<<<<

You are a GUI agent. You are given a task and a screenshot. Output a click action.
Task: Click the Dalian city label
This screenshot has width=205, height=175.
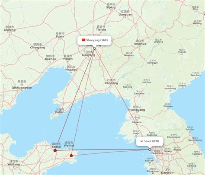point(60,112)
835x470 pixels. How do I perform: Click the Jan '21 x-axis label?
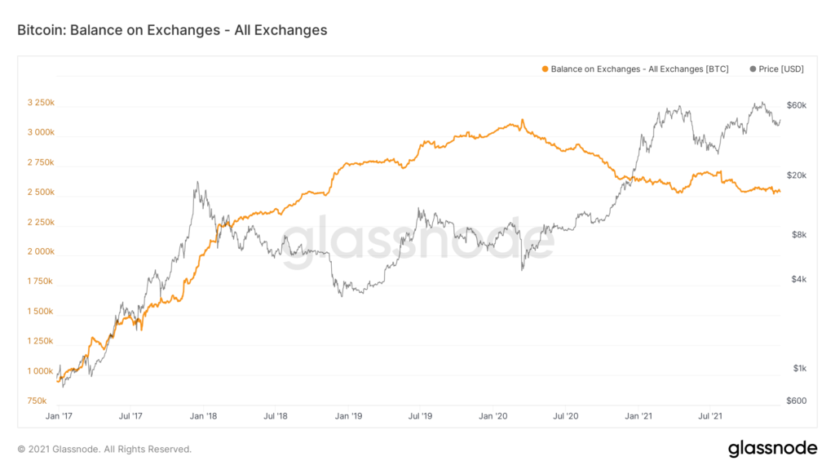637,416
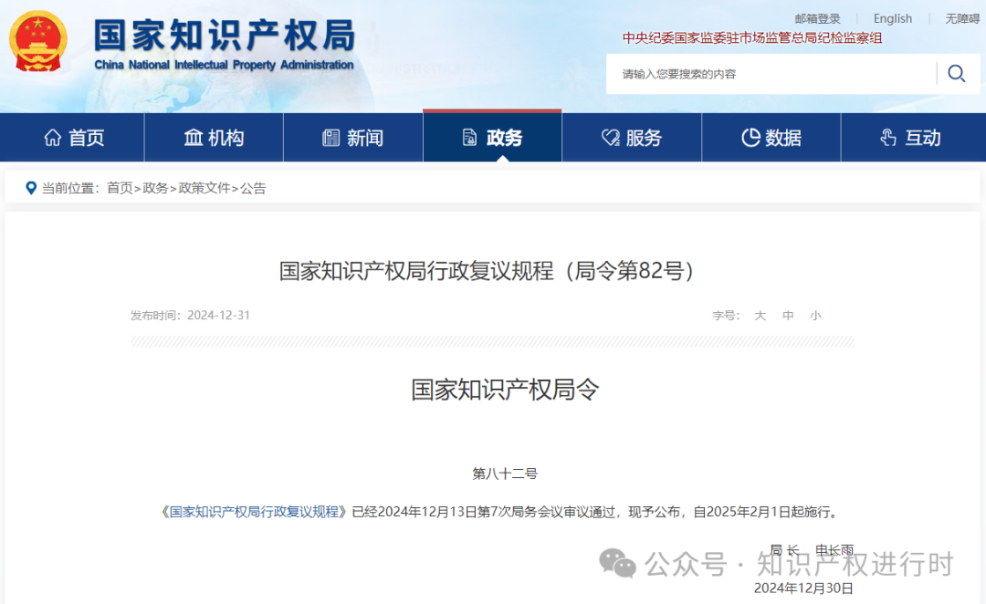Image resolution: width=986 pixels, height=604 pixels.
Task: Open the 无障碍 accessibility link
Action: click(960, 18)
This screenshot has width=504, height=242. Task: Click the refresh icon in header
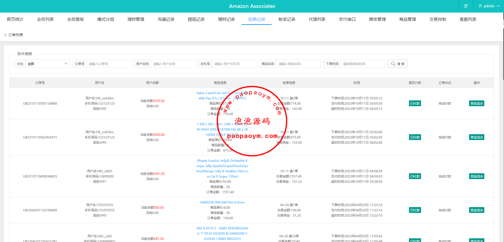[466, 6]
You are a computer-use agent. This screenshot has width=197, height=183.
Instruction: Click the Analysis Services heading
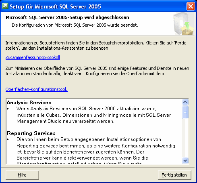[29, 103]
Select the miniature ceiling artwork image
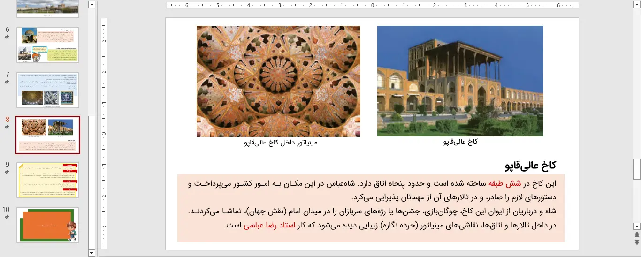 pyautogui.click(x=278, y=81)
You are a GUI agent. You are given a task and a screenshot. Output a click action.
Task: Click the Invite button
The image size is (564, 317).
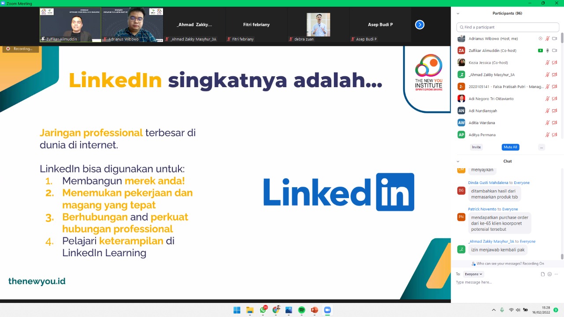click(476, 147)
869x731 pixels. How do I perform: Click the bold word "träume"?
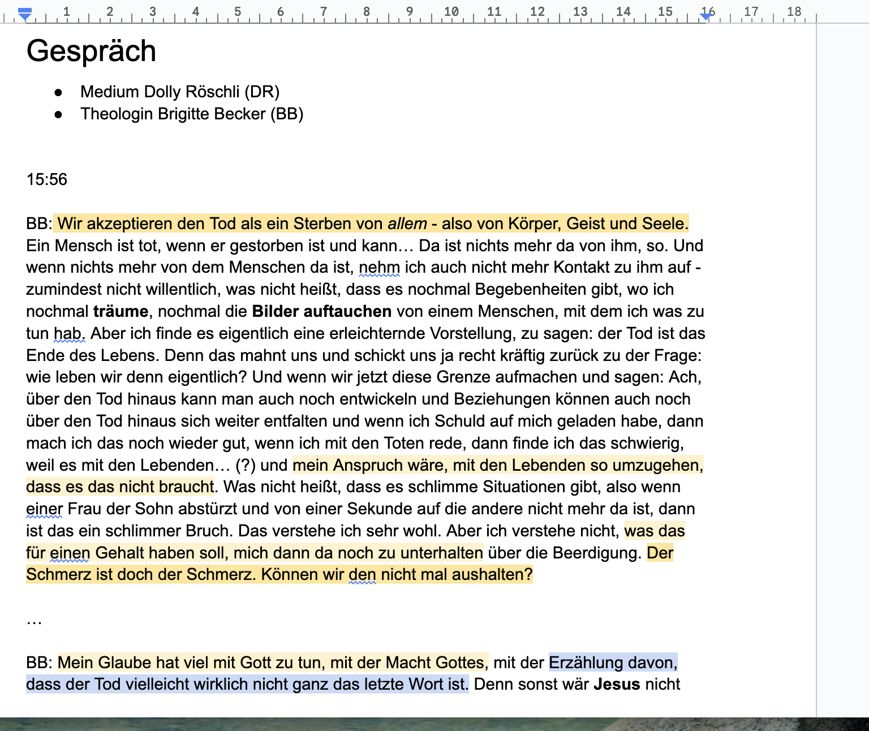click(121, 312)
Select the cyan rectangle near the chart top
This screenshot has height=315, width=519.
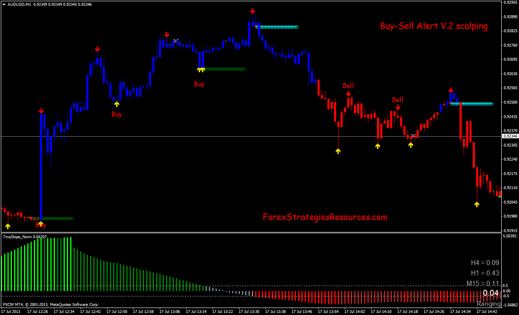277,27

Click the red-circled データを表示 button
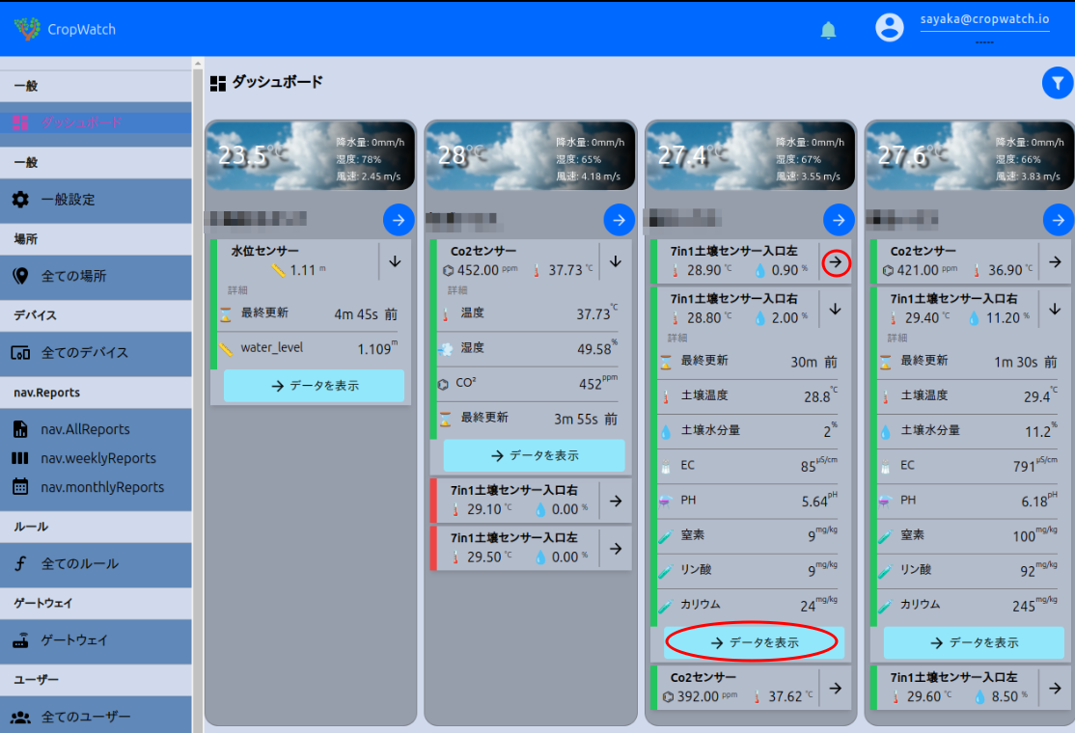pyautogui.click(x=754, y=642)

>>>>
<<<<

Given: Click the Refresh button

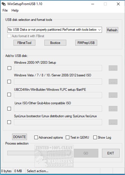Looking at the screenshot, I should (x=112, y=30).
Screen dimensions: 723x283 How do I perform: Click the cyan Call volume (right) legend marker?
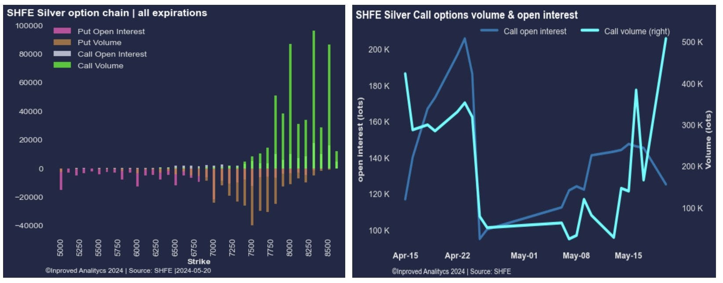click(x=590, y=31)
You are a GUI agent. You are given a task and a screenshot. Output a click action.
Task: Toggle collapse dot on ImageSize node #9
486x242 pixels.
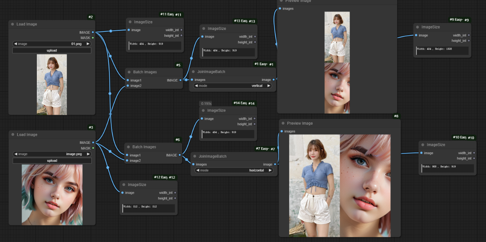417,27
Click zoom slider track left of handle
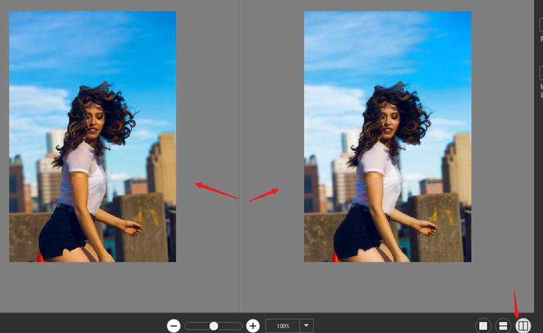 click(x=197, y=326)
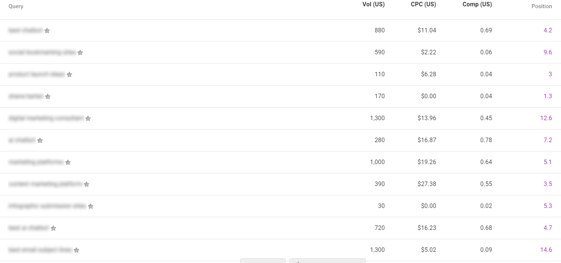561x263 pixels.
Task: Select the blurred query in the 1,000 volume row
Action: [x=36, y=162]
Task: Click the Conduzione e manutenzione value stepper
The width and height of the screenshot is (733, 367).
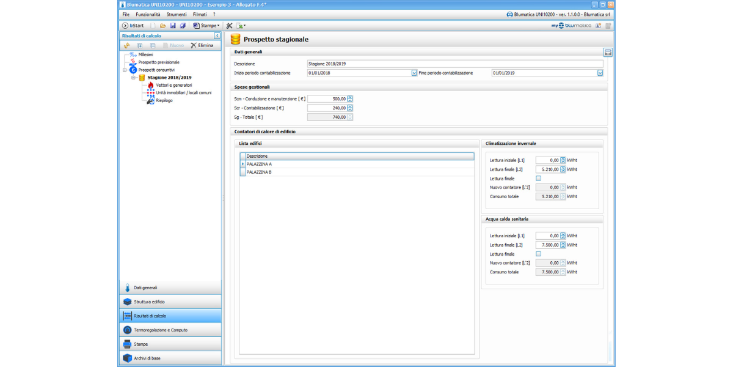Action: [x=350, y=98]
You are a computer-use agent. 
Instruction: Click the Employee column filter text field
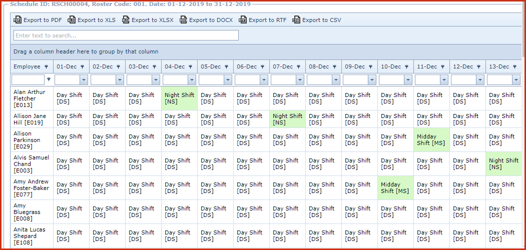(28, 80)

>>>>

Work item
Gather each line in these records that contains the string "computer".

Answer to the problem
You are a computer-use agent. This screenshot has width=197, height=183.
You are a computer-use agent. 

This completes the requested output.